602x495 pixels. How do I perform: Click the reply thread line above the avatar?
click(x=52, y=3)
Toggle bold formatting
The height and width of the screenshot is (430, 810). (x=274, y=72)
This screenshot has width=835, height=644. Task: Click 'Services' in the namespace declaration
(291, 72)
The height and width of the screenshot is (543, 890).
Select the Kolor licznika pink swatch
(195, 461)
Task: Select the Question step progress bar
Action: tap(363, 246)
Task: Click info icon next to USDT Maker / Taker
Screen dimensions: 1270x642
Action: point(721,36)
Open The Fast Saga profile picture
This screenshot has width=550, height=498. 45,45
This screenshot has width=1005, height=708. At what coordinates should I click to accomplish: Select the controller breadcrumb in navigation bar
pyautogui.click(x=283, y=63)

◆ ◆ ◆ ◆ ◆

**PROMPT**.
Exact reproduction of the entire listing is required.

**RESPONSE BOX**.
602x495 pixels. How do I perform: Click the reply thread line above the avatar?
click(x=52, y=3)
Toggle bold formatting
The height and width of the screenshot is (430, 810). (x=274, y=72)
This screenshot has width=835, height=644. Task: Click 'Services' in the namespace declaration
(291, 72)
The height and width of the screenshot is (543, 890).
Select the Kolor licznika pink swatch
(195, 461)
Task: Select the Question step progress bar
Action: tap(363, 246)
Task: Click info icon next to USDT Maker / Taker
Screen dimensions: 1270x642
Action: point(721,36)
Open The Fast Saga profile picture
This screenshot has width=550, height=498. 45,45
This screenshot has width=1005, height=708. At what coordinates should I click to accomplish: Select the controller breadcrumb in navigation bar
pyautogui.click(x=283, y=63)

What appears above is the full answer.